セシリーはニッコリと微笑みながら、国王に言う。
「あら、それなら答えは簡単ですわ。あなた様がまた玉座に座り、王冠を被り直せばよいのですよ」
セシリーが手に持っていたスカーフの中から、王冠を見せると、国王は物凄く嫌そうな顔をして後退り、あいだだだと悲鳴を上げた。

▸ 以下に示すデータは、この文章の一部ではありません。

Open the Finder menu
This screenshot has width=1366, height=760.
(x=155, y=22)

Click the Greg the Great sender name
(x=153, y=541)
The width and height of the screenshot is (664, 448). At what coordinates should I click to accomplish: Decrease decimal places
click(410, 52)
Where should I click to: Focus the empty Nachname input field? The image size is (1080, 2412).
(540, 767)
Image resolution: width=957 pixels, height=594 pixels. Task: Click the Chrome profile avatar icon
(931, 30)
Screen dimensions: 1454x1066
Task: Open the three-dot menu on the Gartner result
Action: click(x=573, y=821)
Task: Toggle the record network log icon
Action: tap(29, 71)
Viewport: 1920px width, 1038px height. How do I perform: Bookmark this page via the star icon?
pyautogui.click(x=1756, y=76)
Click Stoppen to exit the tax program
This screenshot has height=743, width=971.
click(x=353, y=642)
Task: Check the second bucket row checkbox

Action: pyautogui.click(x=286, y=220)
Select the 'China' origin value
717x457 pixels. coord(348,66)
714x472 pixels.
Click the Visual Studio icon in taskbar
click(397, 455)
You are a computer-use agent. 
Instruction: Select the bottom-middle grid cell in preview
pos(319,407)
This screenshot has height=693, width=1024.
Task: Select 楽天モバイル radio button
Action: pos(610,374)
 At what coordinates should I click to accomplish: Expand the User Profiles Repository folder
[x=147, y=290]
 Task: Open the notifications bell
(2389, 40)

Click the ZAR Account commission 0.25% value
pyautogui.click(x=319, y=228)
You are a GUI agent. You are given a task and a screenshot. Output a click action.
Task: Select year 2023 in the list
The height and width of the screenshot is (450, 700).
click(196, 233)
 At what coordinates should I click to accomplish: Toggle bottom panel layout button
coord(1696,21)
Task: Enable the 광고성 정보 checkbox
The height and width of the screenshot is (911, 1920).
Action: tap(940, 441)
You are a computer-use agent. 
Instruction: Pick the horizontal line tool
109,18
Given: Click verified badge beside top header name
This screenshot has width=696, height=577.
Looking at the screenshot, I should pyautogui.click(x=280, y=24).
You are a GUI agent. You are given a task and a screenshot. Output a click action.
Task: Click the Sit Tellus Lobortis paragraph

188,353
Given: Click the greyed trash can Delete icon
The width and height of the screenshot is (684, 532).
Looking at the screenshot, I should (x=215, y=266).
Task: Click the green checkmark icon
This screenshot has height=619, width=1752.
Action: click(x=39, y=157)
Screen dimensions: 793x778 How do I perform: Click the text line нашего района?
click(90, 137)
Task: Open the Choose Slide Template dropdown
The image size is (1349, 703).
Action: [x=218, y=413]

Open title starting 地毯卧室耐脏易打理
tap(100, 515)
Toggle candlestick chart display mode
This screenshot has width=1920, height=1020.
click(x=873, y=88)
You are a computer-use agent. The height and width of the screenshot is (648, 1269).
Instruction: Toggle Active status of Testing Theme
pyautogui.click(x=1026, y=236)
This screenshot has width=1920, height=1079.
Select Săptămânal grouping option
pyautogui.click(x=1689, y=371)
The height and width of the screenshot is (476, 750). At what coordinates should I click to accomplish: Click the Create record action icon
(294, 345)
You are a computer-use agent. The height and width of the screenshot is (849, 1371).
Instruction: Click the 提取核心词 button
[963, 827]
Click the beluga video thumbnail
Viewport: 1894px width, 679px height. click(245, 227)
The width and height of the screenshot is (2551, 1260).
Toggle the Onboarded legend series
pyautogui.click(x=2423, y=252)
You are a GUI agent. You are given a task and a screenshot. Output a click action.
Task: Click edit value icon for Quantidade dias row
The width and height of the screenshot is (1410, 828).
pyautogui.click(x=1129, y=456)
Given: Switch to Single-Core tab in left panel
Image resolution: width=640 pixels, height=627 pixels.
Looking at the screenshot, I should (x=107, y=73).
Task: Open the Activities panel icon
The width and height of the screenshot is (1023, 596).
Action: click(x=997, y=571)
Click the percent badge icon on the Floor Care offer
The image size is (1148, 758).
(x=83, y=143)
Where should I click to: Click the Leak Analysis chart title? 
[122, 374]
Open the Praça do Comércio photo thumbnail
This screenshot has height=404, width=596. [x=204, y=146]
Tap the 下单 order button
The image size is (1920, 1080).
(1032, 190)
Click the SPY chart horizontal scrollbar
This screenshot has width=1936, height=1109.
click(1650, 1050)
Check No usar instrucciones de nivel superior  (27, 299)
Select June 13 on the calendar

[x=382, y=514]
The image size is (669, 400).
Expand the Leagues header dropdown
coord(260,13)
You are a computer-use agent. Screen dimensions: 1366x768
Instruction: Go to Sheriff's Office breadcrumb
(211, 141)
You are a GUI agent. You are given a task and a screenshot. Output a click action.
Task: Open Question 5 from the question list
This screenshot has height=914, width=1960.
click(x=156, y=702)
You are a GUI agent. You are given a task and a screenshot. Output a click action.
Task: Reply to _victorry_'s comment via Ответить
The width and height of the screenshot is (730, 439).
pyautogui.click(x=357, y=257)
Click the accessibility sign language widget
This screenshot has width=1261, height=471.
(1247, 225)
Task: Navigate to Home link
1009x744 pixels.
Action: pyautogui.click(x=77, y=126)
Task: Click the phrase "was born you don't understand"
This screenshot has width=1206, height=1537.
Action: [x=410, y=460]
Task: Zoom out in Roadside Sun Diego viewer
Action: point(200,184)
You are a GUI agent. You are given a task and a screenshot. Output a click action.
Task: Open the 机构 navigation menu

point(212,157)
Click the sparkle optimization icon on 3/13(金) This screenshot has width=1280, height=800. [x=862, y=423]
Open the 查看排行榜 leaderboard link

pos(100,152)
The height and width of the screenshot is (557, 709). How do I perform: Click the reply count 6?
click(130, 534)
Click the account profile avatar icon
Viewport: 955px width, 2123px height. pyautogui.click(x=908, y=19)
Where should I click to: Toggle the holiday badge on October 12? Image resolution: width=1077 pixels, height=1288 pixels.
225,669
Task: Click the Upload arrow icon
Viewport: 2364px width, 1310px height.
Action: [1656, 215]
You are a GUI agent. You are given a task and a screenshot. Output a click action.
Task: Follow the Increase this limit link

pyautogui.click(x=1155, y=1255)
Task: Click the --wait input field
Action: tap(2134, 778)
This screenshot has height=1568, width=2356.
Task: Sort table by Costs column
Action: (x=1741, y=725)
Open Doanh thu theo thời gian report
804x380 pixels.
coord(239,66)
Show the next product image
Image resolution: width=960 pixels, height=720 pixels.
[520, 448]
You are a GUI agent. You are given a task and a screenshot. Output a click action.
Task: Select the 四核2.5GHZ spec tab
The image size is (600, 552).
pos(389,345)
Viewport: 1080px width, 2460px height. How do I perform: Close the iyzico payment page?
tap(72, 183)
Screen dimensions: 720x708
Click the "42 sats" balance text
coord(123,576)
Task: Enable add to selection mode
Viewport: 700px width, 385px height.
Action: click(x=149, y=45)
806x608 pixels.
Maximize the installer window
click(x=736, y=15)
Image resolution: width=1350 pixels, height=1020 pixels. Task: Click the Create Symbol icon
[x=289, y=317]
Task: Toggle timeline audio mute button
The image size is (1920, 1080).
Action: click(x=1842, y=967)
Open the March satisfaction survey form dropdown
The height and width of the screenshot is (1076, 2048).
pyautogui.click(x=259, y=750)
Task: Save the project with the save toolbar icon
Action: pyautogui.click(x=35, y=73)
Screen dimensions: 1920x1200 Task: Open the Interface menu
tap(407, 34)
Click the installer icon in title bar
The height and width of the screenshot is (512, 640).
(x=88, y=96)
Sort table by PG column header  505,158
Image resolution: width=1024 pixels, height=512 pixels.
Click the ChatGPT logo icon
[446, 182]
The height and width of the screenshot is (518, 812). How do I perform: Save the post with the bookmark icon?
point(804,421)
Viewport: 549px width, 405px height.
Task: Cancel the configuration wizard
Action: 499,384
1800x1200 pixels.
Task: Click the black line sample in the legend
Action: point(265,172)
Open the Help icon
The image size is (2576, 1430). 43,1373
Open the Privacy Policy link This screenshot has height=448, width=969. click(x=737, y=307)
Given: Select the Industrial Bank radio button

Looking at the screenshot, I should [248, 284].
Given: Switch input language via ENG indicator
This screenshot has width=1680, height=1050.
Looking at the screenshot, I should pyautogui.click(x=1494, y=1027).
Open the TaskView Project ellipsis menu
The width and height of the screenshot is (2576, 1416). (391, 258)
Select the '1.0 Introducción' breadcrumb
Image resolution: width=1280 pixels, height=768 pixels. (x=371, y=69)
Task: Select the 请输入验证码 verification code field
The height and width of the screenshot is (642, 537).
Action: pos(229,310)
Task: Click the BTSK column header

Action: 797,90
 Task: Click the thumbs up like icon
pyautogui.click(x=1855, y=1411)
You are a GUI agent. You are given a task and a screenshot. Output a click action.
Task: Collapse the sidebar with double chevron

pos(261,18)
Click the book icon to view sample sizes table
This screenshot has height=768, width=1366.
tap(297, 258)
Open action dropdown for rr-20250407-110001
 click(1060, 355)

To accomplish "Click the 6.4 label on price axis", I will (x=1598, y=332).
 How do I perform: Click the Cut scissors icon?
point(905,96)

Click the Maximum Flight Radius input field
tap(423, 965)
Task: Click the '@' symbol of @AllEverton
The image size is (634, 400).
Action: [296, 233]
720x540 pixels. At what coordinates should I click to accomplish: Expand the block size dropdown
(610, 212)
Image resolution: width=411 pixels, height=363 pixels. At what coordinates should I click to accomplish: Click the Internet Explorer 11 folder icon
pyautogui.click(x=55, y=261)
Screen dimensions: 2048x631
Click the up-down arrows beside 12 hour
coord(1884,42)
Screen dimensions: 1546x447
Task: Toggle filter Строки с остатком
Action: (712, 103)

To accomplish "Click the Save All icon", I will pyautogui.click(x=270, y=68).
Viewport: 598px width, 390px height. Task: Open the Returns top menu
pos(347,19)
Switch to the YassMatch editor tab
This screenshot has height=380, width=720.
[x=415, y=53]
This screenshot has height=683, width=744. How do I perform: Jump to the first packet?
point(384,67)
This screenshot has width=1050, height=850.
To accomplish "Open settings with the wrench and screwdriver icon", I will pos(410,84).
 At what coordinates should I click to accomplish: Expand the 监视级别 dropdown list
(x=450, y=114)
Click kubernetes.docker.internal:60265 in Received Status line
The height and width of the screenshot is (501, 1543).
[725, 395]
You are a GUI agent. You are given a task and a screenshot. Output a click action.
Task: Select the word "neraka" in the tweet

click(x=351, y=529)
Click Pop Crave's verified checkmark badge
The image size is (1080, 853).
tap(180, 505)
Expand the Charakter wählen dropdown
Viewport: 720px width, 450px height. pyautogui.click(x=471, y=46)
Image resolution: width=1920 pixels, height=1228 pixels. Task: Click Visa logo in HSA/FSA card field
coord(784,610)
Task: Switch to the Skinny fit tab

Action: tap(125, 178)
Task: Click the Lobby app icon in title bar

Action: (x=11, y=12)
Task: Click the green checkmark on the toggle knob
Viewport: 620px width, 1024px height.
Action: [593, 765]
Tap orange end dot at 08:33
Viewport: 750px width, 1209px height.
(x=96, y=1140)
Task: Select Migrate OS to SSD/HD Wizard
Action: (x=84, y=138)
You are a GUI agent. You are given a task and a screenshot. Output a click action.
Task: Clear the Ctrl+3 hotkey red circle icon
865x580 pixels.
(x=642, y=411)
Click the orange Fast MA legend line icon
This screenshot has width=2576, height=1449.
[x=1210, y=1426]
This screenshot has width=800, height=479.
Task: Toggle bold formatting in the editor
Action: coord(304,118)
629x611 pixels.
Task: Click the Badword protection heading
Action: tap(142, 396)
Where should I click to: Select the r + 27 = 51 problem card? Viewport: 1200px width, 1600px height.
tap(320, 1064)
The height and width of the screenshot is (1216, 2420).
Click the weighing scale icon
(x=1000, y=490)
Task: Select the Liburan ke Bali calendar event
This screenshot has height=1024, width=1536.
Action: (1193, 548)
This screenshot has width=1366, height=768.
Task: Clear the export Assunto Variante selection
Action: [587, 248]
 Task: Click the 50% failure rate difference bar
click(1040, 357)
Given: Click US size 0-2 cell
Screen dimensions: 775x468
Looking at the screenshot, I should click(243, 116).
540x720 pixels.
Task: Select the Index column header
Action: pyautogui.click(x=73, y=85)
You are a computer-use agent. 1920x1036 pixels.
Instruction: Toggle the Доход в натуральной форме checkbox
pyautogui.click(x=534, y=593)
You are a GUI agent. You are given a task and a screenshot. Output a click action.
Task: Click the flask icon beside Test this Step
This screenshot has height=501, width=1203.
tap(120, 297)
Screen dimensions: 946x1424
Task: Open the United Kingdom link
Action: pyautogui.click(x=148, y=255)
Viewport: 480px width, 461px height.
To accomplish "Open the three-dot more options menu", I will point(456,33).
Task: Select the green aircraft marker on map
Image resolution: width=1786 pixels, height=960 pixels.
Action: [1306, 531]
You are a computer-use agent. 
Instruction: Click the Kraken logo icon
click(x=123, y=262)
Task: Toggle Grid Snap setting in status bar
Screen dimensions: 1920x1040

「イヤじゃあ!せっかく円満(?)に王冠から脱出できたんじゃあ!ワシはこのままヒラの王族になって、シルクハットにスーツでキメて、諸国漫遊するんじゃあ!政治なんて宰相と王妃に任せておけばいいんじゃああ!!」
国王はゴネた。
確かに、子供がカディスしかいない以上、跡継ぎ問題は考えなければならない。
だがそれは、今すぐどうこうするべき問題ではなかった。
「国王陛下。まだ200日経っておりませんよ」
セシリーが笑いかけながらそう言うと、国王はぐぬぬと唸った。
「若い頃はいざ知らず、今の国王陛下は、善き国王であると私は思います。子を思い、臣民を思っておられる。きっとスラーヴァ王も、お許しくださるはずです」
やらかした息子を、何とか五体満足で助けようとする。
下級貴族であるエリシア嬢を見捨てず、助けようしてギックリ腰になる。
……まあ、クーデターにかこつけて、逃走を図ろうとしていたことは、この際大目に見るとして。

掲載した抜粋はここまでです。